The motion, put forward by members of the Islamic Justice and Development Party (AKP), passed a preliminary stage, but will need to a proper vote on Tuesday in parliament to become law.
The proposal would allow sentencing in cases of sexual abuse committed “without force, threat or trick” before November 16, 2016 to be indefinitely postponed if the perpetrator marries the victim.
Prime Minister Binali Yildirim said the aim of the proposal was to remedy the situation of men who are in jail and are married to women under the age of 18 in a religious ceremony and with the consent of their family.
He rejected suggestions that the plan amounted to an “amnesty for rape”.
Civil marriage under the age of 18 is illegal in Turkey, but marriage between men and underage girls through religious ceremonies is not uncommon, particularly in rural parts.
“There are those who got married under age. They don’t know the law, then they have kids, the father goes to jail and the children are alone with their mother,” Yildirim told reporters, saying that left families “broken”.
“If there would be marriages like this from now on, they will in no way be tolerated,” he said, adding an estimated 3,000 families would be affected by the proposal and that the legislation would only be applied retrospectively.
Children in their early teens are known to have been married in religious ceremonies in Turkey.
Some argue that these marriages were not abusive, with the couple simply being unaware of the civil law.
Opponents of the proposal including lawmakers, dozens of rights groups, women’s associations and child NGOs criticised the legislation, claiming it was a normalisation of underage marriage.

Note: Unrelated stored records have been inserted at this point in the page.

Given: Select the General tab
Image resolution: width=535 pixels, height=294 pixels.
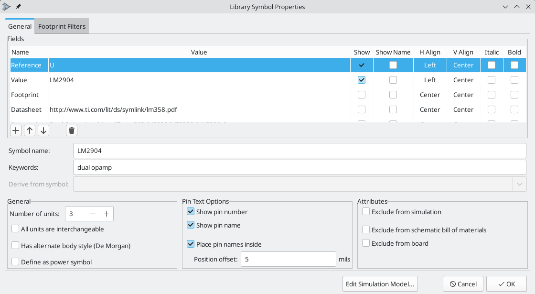Looking at the screenshot, I should 20,26.
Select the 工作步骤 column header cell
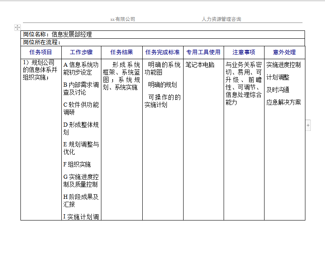Screen dimensions: 325x253 pos(81,52)
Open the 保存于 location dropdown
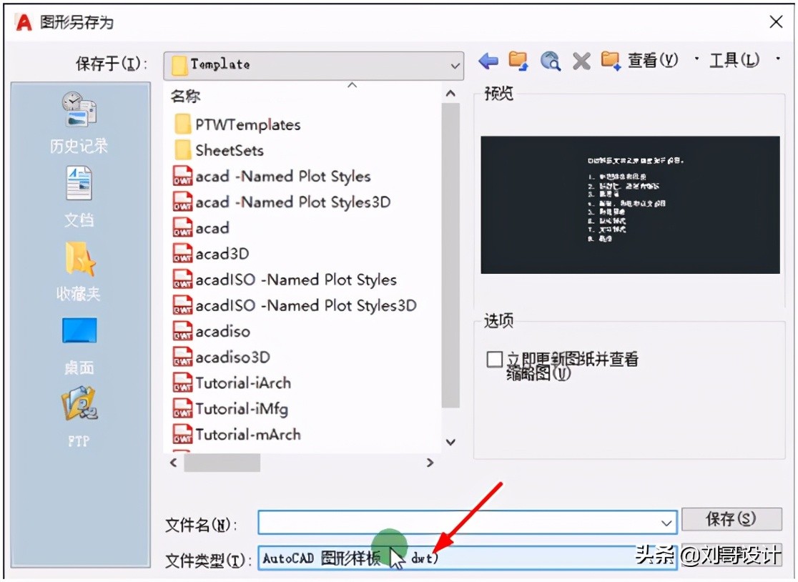Image resolution: width=798 pixels, height=582 pixels. pyautogui.click(x=453, y=65)
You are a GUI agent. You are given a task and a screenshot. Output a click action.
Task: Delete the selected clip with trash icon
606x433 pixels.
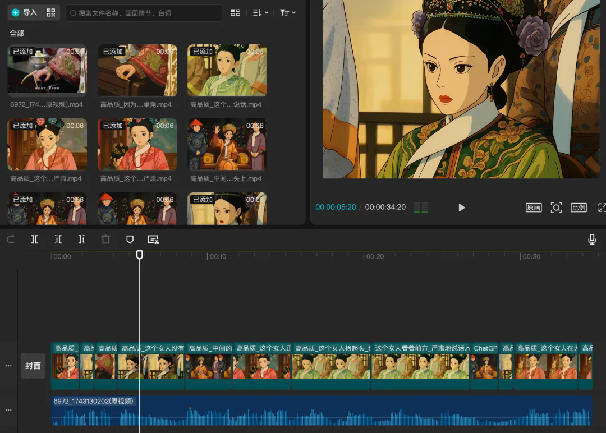(106, 239)
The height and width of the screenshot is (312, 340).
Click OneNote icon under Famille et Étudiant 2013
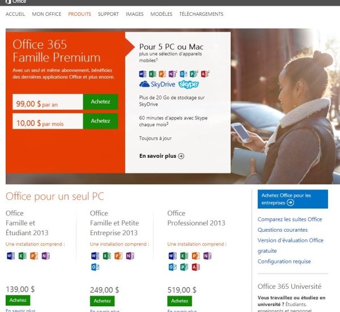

“Sexual abuse is a crime and there is no consent in it. This is what the AK Party fails to understand,” Ozgur Ozel, a senior lawmaker with the main opposition Republican People’s Party (CHP) told a press conference.

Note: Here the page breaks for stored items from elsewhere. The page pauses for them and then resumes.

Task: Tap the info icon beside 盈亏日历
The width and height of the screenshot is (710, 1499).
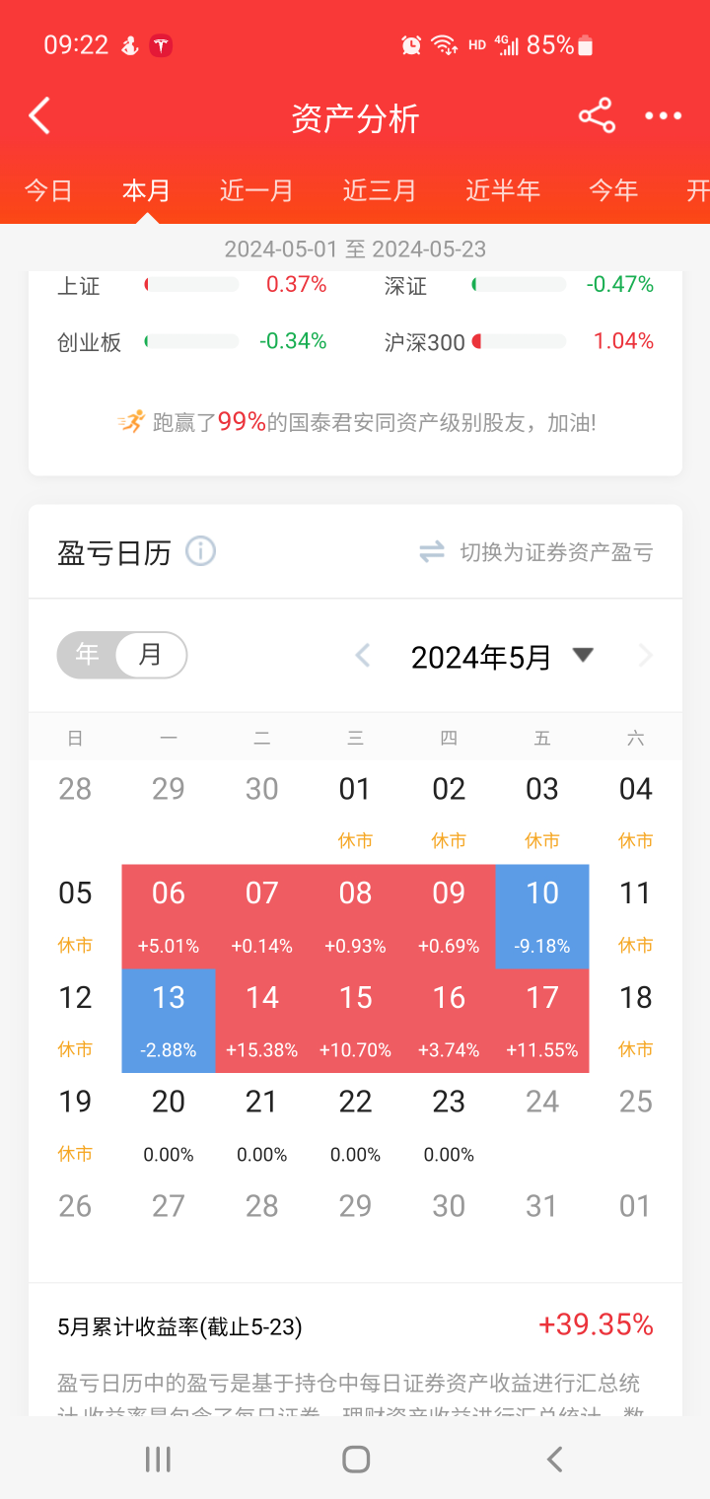Action: click(x=200, y=551)
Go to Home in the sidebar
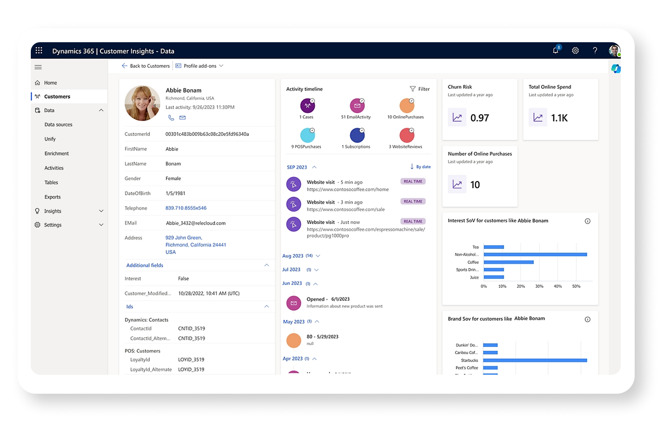Viewport: 668px width, 422px height. click(x=50, y=83)
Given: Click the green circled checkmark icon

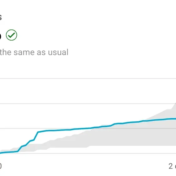Looking at the screenshot, I should 11,35.
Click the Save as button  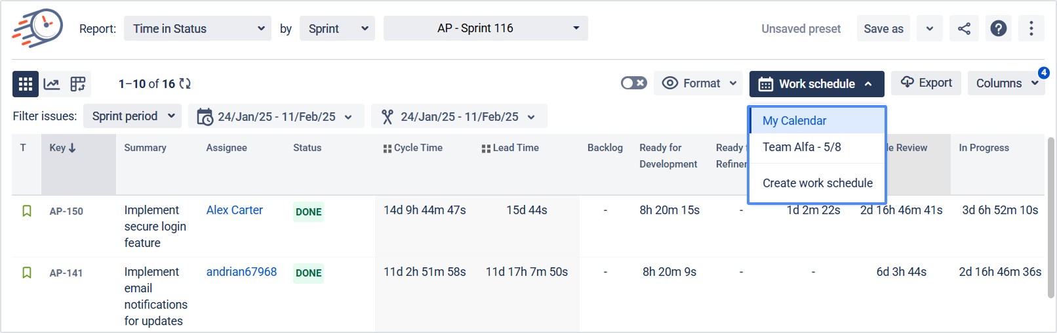point(883,29)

The controversy became a top-trending topic on Twitter in Turkey, under the hashtag “rape cannot be legitimised”.
Justice Minister Bekir Bozdag said suggestions that sex offenders could avoid punishment by marrying their victims were a deliberate distortion of the facts.
He said that it was the AK Party itself which had tightened laws on underage marriage since coming to power in 2002.
“Those who commit the crime of sexual abuse with force, threat, trick or any other reason that cripples the will cannot use this article,” Bozdag said on Twitter.
The controversy comes as Turkey’s hopes of joining the European Union are hanging by a thread.
Some European leaders have called for accession talks to be frozen, citing what they describe as “a deterioration” in freedoms in the country which they say are taking it ever further from European norms.
The proposal, part of a wider package of planned changes, was accepted in an initial vote in parliament – where the AKP has a strong majority – late on Thursday.
But for it to become a law, the whole bill needs to be approved.